But de l'exercice ▸
Pour chaque affirmation, indiquez si elle concorde avec les résumés du volume Magna voce, par oui ou non, en citant les mots décisifs de ces résumés.
1. Le volume rassemble dix-huit études.
2. Il est établi qu'Épicure a traité de la phonation en tant que telle.
3. Dans la Lettre à Hérodote, les paragraphes 52-53 portent sur la théorie des eidola et le paragraphe 75 sur la naissance du langage.

Extrait source ▸
================
Résumés
- Type de publication : Article de collectif
- Collectif : Magna voce. Effets et pouvoirs de la voix dans la philosophie et la littérature antiques
- Pages : 465 à 470
- Collection : Kaïnon - Anthropologie de la pensée ancienne, n° 19
- Série : Symposia, n° 8
Résumés
Anne-Isabelle Bouton-Touboulic, « Présentation »
La voix occupe une place majeure dans l’Antiquité : elle se diffracte en de nombreux domaines (musical, poétique, rhétorique, médical, religieux…), qui font l’objet des dix-huit études de ce volume. Comment étaient reçus et analysés les pouvoirs et les effets de la voix dans la philosophie et la littérature antiques, d’Homère à saint Augustin ? Ces voix peuvent-elles encore se faire entendre à travers les traces écrites qu’elles ont laissées ?
Michel Crubellier, « Aristote. La voix humaine, l’écoute et l’entendement »
Ce qui intéresse le plus Aristote au sujet de la voix humaine (qui relève de la fonction plus générale de la communication animale), c’est la forme particulière d’audition à laquelle elle donne lieu. Ce qu’il en dit révèle des traits importants de la perception en général, mais nous informe aussi sur les fonctions proprement humaines de connaissance, notamment à travers la discussion de la question : de la vue et de l’ouïe, laquelle contribue le plus au développement de l’intelligence ?
Giulia Scalas, « Corpuscules de voix. La phonation et ses causes chez Épicure »
Cette contribution a pour objet l’étude des causes et des effets du phénomène de la voix tel que le décrit Épicure. La perte de la majorité des ouvrages ne permet pas d’établir si le philosophe du jardin a jamais abordé la question de la phonation en tant que telle. Cependant, il s’occupe d’objets proches impliquant le phénomène de la voix dans les paragraphes 52-53 et 75 de la Lettre à Hérodote, où il traite respectivement de la théorie des eidola et de la naissance du langage.
================
Entrées de données enregistrées:
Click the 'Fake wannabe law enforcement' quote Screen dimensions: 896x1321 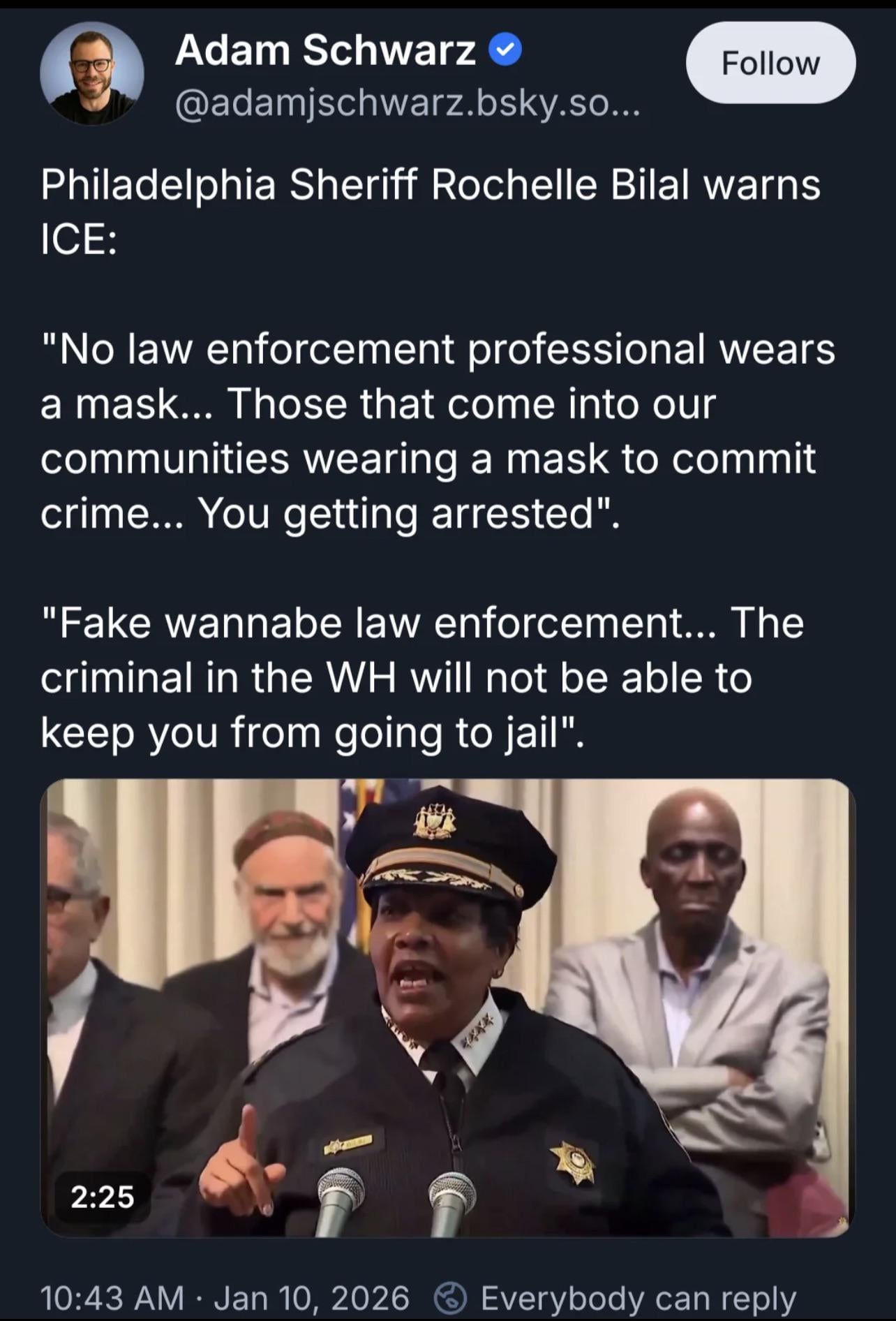(422, 678)
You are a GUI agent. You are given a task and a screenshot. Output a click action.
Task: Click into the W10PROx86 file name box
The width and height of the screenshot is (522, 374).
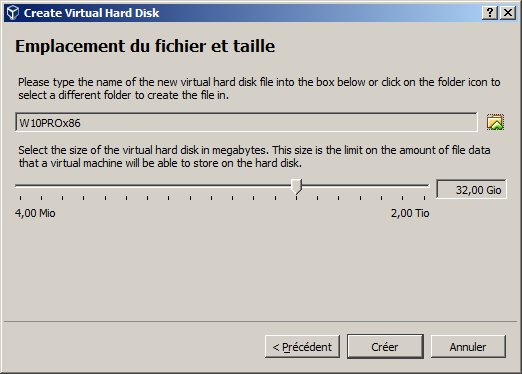(246, 122)
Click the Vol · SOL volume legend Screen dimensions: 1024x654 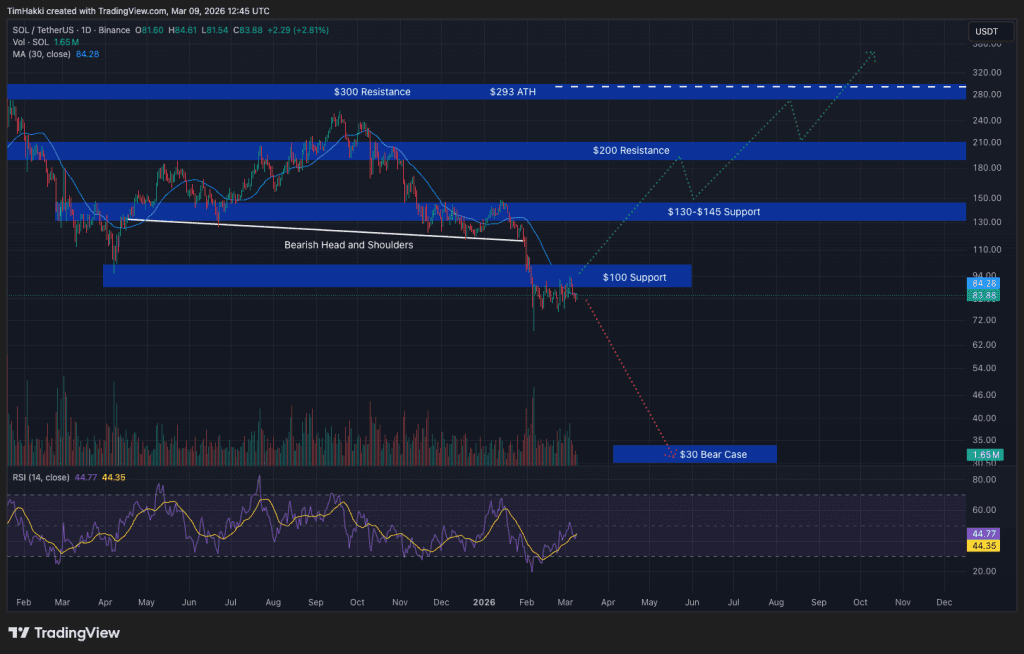(x=28, y=42)
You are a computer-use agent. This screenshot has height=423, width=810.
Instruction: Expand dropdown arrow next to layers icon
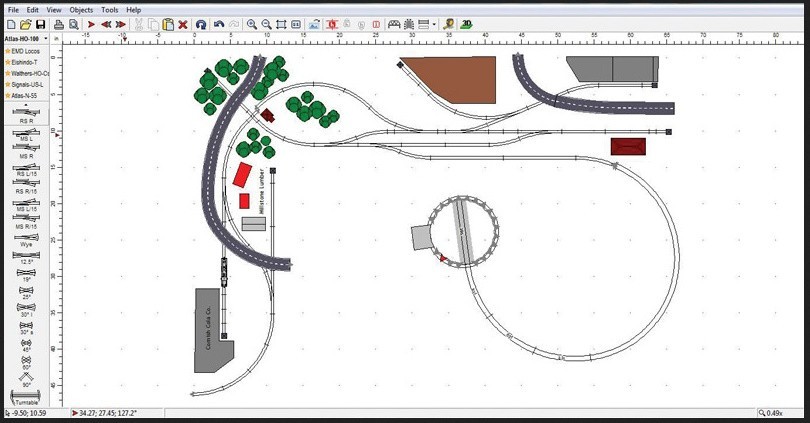(434, 23)
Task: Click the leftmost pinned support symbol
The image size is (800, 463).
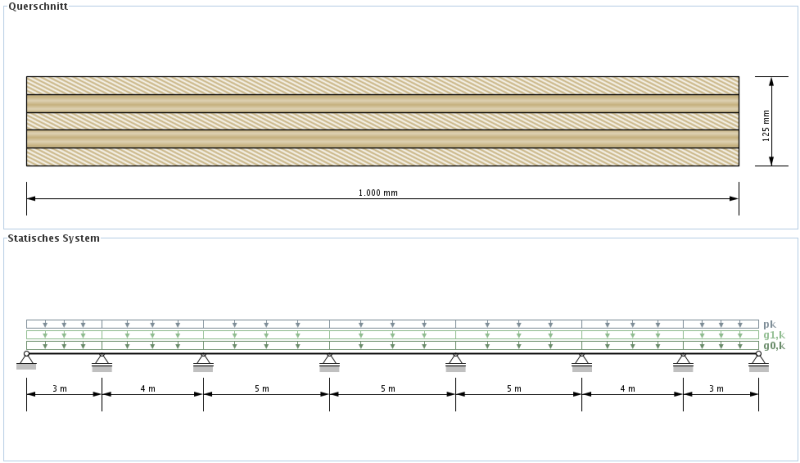Action: pos(26,360)
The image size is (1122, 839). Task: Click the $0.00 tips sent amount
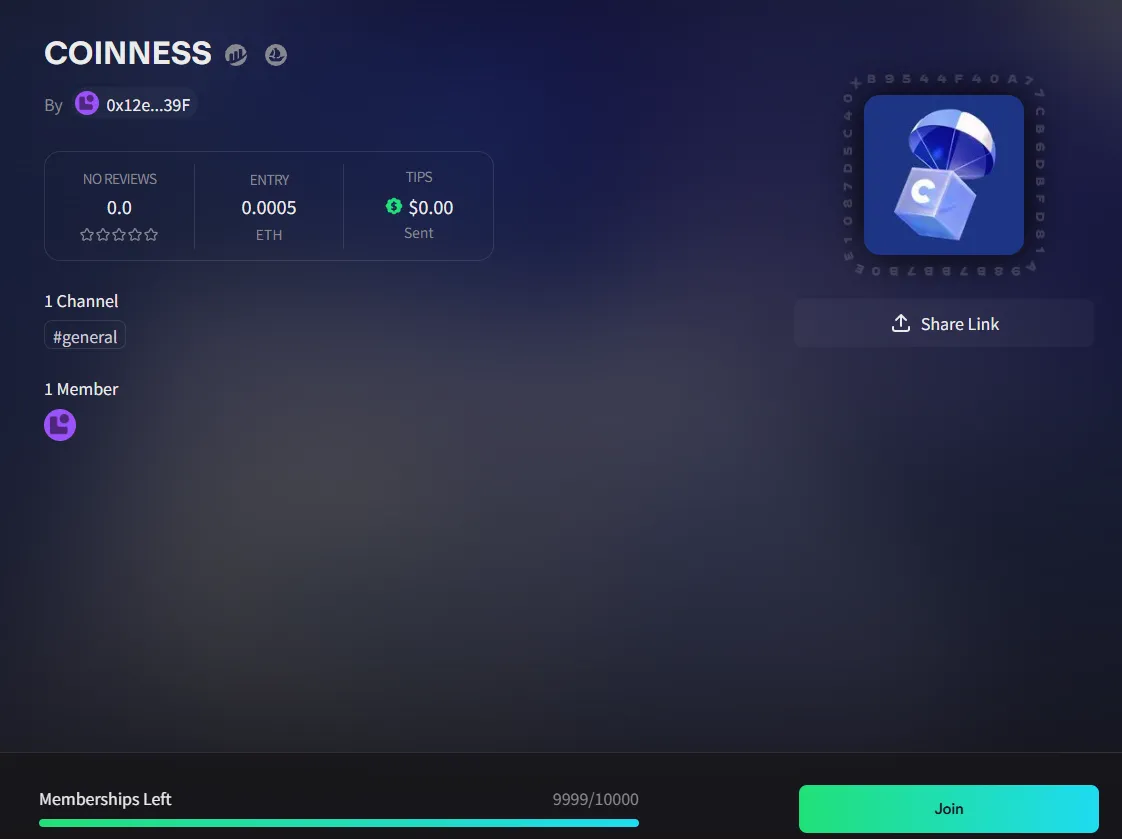431,207
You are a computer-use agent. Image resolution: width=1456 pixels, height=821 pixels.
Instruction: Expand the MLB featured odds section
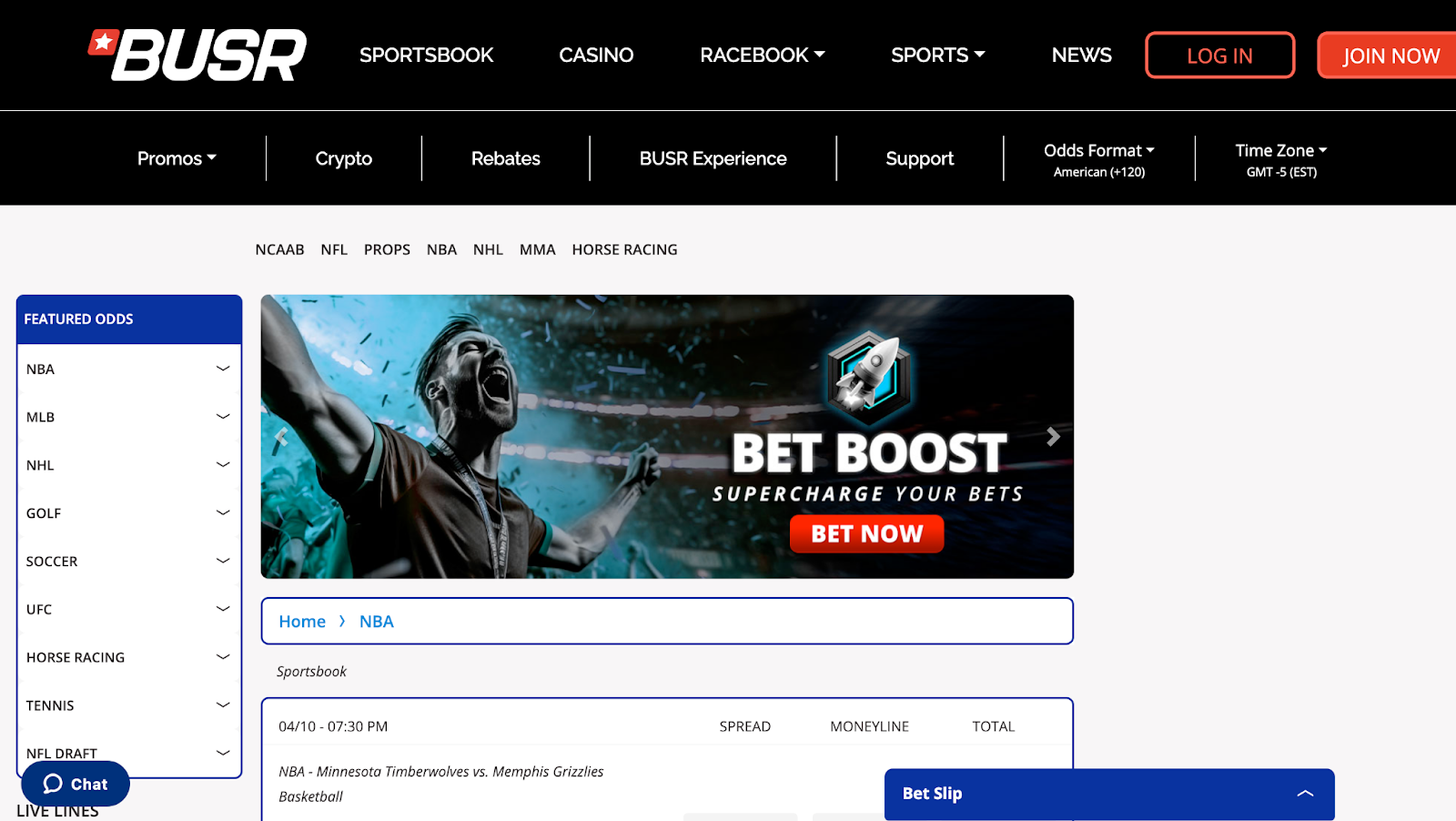point(129,417)
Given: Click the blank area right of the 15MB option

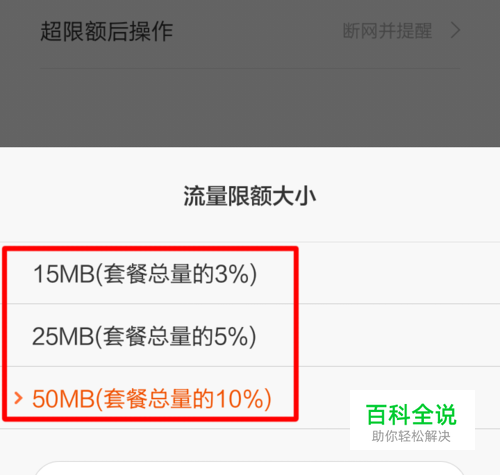Looking at the screenshot, I should (x=398, y=273).
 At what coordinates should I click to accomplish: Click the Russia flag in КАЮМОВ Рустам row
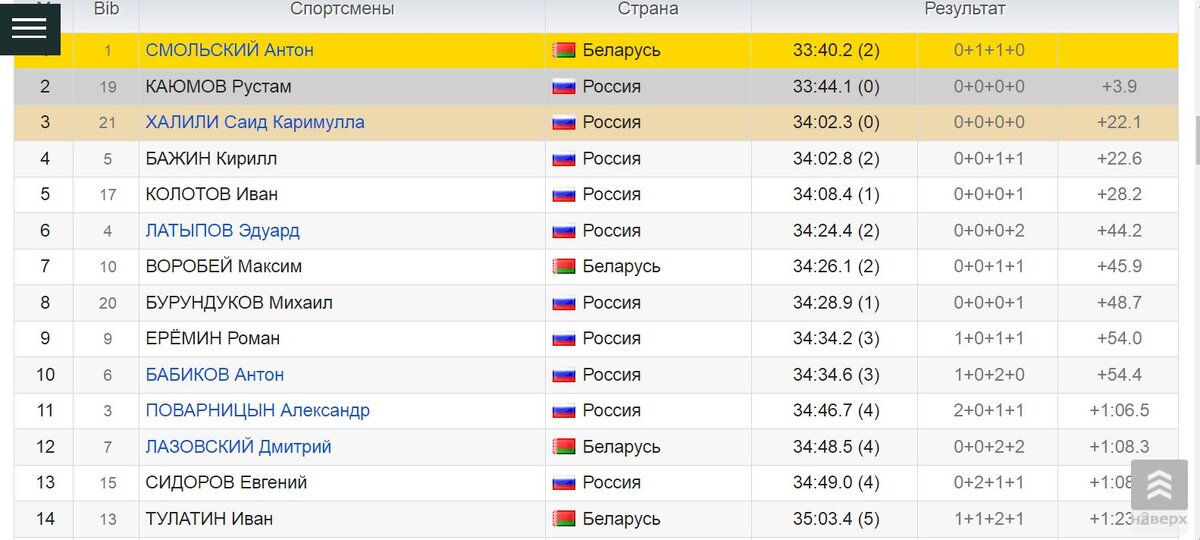[x=564, y=86]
================
Réponse ci-dessous ▸
1. Oui : « qui font l’objet des dix-huit études de ce volume ».
2. Non : « La perte de la majorité des ouvrages ne permet pas d’établir si le philosophe du jardin a jamais abordé la question de la phonation en tant que telle. »
3. Oui : « dans les paragraphes 52-53 et 75 de la Lettre à Hérodote, où il traite respectivement de la théorie des eidola et de la naissance du langage ».